You know where you’ve failed to live up to Peyton’s legacy? Commercials. That guy is amazing at commercials. Have you started working with an acting coach yet?
[Laughs] I have not. I realize I’m really bad and probably will continue to be really bad.
One of the things that’s remarkable about your offense is how fast you play and that you maintain pace through the entire game. How are you guys maintaining that speed?
Coach Pep, our offensive coordinator, has done a great job getting everybody the ball and letting those guys make plays. You’ve got the three tight ends who can ball; you’ve got the five receivers who are really good; you’ve got great running backs. We’re just getting the ball around to everybody and they’re racking up the points, the yards, and the big plays.
Do you think part of your ability to do that is that you have some of these veterans on the team as well as young talent?
Absolutely, I think there’s a great mix of young and old personalities that really mesh well. There’s Reggie Wayne, who’s been here 14 years, and then DonteMoncrief, a rookie who’s coming in making big plays.
A few weeks ago, you were demolishing the Giants and it looked like you spent the entire second half laughing. What the hell were you laughing about?
I’m not sure. I do think you go through a large range of emotions in football. You get mad. You get happy. Sometimes you just got a smile on your face and you enjoy playing.
Do you do anything to keep it light?
Sometimes you play better when you’re enjoying it. Every now and then guys will crack jokes or something will happen and usually it’s when we’re winning. When we’re losing, no one wants to laugh.
What is it like watching Griff Whalen, your college roommate, be successful?
It’s really awesome. This’ll be our seventh year playing together. We were on the scout team our freshman year at Stanford together until Griff got too good and went and started returning punts for the team. We had the same room sophomore year on - although we don’t room together now.
I think we both realize that it’s pretty special to play professionally with the guy that was your roommate in college and he’s such a great dude and a great teammate.
You have a reputation for being level headed. Who keeps your ego in check when you’re throwing for 300 yards a game?
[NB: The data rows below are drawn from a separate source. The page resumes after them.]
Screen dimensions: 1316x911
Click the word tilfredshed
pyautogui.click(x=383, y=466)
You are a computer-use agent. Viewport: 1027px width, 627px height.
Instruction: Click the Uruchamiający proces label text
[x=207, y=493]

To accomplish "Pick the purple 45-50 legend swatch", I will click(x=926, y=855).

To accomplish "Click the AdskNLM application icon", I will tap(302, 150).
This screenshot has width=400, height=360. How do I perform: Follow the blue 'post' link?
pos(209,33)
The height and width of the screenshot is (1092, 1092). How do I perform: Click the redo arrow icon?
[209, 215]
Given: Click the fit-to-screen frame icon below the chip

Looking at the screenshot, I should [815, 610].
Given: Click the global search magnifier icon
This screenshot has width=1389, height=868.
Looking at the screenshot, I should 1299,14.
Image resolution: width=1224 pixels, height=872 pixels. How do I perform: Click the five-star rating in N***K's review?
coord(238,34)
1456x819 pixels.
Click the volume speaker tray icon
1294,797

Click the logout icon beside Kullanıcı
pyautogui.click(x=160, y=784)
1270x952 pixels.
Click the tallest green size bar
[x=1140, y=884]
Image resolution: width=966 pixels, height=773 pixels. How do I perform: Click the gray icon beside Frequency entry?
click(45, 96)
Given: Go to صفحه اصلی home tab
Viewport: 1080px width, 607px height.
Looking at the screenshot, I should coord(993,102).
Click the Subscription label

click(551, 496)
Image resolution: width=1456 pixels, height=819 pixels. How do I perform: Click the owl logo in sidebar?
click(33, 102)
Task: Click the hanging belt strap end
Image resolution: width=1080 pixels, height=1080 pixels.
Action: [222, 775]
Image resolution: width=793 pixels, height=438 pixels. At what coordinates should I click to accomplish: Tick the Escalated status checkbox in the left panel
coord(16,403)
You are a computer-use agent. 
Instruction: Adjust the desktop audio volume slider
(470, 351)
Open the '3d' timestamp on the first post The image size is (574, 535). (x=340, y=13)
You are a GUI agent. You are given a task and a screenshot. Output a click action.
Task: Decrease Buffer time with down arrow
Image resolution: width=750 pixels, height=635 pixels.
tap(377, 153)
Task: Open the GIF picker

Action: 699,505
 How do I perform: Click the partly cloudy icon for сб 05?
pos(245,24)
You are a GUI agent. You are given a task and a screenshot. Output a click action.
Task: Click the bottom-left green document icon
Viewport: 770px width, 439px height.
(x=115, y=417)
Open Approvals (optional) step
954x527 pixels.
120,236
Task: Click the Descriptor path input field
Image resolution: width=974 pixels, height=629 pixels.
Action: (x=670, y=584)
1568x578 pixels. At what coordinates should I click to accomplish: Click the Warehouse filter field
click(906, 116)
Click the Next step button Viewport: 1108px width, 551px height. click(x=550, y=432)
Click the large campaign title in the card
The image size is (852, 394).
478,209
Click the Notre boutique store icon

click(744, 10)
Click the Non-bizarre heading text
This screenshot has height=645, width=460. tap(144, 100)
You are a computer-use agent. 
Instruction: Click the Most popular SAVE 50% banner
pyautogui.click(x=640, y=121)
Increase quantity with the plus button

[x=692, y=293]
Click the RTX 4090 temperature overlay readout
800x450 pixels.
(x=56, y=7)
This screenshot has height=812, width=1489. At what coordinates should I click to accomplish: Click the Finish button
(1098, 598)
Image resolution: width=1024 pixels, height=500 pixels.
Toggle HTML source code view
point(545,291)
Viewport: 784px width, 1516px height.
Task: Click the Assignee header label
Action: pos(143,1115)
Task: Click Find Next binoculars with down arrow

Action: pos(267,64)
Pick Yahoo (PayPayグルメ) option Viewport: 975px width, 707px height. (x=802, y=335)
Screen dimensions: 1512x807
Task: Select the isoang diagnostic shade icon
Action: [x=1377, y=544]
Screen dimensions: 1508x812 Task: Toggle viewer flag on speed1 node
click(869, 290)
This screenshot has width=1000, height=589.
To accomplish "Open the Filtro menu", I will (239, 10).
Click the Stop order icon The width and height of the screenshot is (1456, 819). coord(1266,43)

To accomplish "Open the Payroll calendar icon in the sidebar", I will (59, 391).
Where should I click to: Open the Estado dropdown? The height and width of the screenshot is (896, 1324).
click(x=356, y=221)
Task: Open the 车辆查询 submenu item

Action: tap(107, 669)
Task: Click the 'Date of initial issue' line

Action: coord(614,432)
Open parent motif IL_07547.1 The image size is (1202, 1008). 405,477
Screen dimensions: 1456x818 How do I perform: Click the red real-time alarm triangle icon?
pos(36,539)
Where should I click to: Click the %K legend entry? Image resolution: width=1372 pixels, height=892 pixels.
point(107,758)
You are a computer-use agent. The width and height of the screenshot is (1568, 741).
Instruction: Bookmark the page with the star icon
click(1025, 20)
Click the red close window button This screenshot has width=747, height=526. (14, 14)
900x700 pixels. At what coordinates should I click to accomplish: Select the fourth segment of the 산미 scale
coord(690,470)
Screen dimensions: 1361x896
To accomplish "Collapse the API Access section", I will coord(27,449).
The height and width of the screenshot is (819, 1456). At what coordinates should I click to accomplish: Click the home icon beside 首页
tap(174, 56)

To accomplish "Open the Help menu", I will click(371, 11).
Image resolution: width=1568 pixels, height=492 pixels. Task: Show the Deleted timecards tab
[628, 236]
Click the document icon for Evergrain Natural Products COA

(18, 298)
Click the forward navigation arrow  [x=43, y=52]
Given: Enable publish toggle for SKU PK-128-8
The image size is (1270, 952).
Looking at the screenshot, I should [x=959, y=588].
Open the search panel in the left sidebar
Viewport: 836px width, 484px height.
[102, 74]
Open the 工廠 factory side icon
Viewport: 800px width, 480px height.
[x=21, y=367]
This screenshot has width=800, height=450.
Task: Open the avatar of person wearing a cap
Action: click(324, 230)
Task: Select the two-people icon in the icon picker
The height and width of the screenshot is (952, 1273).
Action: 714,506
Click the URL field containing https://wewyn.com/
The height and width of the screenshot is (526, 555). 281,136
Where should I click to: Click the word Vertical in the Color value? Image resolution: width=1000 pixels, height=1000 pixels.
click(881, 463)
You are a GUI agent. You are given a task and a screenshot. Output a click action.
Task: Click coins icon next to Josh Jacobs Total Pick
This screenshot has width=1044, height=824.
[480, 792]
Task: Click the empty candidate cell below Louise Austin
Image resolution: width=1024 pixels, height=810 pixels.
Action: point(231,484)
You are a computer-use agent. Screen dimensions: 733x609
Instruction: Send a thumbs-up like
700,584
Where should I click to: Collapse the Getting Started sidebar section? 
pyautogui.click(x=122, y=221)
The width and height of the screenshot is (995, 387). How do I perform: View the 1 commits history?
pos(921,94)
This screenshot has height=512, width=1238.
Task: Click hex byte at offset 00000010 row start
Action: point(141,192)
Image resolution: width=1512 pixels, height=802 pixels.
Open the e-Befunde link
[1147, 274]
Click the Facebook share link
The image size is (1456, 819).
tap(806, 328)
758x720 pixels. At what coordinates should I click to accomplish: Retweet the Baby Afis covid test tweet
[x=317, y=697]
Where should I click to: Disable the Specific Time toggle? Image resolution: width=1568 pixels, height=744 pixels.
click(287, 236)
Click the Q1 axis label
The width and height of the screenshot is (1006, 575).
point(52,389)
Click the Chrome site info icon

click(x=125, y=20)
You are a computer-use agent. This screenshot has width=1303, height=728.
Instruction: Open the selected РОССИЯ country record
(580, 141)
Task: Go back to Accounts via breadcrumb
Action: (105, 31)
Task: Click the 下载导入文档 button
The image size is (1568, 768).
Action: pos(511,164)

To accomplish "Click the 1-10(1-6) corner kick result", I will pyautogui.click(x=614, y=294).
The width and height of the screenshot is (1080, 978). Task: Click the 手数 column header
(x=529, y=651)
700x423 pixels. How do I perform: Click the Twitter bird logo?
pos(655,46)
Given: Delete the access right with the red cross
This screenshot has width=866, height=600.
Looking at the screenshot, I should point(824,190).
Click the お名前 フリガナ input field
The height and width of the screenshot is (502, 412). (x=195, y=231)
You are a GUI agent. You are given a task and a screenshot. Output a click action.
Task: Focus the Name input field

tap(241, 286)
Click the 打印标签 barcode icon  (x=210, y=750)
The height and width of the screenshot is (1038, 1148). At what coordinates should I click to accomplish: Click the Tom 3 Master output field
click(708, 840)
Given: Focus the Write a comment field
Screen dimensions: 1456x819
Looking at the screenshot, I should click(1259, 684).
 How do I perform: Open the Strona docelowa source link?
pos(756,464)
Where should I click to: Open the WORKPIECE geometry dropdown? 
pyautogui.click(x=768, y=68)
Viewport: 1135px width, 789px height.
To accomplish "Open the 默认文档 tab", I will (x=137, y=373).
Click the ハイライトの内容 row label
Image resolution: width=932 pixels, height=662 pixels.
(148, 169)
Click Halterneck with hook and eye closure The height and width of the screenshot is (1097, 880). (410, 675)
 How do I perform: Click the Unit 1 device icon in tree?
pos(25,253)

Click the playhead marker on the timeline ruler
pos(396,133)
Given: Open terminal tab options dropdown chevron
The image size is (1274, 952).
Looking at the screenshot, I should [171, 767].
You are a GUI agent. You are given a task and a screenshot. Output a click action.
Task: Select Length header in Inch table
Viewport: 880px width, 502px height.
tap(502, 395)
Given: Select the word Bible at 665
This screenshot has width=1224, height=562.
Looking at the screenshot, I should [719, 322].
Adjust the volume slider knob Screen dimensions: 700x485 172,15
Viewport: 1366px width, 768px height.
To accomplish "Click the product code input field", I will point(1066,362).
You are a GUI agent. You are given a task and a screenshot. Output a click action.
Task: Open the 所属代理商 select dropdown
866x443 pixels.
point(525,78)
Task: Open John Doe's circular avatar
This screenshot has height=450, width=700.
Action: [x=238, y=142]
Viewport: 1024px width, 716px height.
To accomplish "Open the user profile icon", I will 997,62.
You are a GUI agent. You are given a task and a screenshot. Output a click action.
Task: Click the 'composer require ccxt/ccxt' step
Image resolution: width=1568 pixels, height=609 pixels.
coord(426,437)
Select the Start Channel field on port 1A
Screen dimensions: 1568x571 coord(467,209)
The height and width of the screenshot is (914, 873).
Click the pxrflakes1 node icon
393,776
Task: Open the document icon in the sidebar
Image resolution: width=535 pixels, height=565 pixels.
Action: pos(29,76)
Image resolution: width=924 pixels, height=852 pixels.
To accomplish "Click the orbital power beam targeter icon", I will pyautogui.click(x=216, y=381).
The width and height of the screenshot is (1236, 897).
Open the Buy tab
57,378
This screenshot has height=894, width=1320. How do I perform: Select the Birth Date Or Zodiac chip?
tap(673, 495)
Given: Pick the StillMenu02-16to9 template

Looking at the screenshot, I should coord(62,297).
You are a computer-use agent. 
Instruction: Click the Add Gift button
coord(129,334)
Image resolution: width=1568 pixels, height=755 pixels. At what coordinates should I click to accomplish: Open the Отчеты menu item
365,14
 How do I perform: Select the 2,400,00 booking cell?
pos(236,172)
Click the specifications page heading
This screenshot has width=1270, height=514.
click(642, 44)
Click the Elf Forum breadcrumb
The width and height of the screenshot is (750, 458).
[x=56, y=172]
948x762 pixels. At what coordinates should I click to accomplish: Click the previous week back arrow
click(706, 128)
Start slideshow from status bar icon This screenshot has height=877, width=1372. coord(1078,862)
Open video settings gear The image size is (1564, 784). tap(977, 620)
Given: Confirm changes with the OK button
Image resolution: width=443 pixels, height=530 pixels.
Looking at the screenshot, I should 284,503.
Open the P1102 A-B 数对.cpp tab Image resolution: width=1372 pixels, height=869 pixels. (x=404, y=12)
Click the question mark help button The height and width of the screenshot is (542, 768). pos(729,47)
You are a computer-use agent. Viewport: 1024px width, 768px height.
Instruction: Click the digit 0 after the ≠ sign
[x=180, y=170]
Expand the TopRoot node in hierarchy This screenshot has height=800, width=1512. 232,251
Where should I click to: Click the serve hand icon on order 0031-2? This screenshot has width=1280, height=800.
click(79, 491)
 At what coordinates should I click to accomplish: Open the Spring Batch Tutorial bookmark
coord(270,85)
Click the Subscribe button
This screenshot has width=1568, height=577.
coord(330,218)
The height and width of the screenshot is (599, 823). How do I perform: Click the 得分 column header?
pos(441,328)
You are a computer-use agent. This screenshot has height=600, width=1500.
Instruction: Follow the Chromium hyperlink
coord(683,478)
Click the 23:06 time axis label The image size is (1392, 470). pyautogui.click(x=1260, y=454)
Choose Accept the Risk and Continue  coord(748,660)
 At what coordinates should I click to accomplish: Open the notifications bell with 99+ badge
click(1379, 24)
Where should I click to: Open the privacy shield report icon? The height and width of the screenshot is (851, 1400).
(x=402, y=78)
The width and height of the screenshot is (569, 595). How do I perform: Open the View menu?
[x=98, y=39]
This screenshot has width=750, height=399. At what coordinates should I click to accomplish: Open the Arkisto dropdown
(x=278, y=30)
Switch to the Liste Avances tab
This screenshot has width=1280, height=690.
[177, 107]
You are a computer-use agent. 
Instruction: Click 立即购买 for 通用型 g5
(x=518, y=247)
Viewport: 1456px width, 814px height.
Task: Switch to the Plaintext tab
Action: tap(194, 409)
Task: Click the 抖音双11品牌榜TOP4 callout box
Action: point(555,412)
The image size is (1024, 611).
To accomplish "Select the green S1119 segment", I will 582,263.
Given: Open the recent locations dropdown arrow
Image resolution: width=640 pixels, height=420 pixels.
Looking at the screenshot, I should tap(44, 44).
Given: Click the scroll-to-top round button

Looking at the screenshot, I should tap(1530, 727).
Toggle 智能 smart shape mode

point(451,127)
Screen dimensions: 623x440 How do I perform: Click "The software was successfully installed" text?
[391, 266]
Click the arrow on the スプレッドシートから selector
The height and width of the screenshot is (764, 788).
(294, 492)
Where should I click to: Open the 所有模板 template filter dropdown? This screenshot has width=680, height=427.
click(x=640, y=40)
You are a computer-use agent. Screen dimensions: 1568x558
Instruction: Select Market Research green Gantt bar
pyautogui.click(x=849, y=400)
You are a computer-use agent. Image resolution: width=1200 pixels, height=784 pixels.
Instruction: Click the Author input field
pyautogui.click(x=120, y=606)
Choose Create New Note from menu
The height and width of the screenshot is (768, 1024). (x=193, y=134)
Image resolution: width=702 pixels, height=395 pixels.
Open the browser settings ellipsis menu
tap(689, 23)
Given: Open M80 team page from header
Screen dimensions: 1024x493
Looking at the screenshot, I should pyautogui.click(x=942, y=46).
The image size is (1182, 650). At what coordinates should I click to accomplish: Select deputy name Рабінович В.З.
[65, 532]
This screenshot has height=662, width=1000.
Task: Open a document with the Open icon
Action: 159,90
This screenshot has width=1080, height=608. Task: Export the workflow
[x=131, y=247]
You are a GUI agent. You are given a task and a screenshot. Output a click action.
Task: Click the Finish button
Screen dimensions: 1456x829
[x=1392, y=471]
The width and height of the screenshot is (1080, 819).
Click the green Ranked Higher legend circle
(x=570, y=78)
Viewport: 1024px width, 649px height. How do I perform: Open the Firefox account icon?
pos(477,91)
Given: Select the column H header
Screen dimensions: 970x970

My girlfriend definitely keeps me in check. I think the locker room dynamic is great. You know as soon as you get on a high horse about something, you’re getting knocked down pretty quick.
Who’s the guy in the locker room who tells you to shut up?
Everybody, at some point, has told me to shut up, but it’s Wayne more often than not. It’s awesome to have an older presence like that. A guy like that who’s been around and seen everything: You know when he tells you to shut up it’s for a good reason.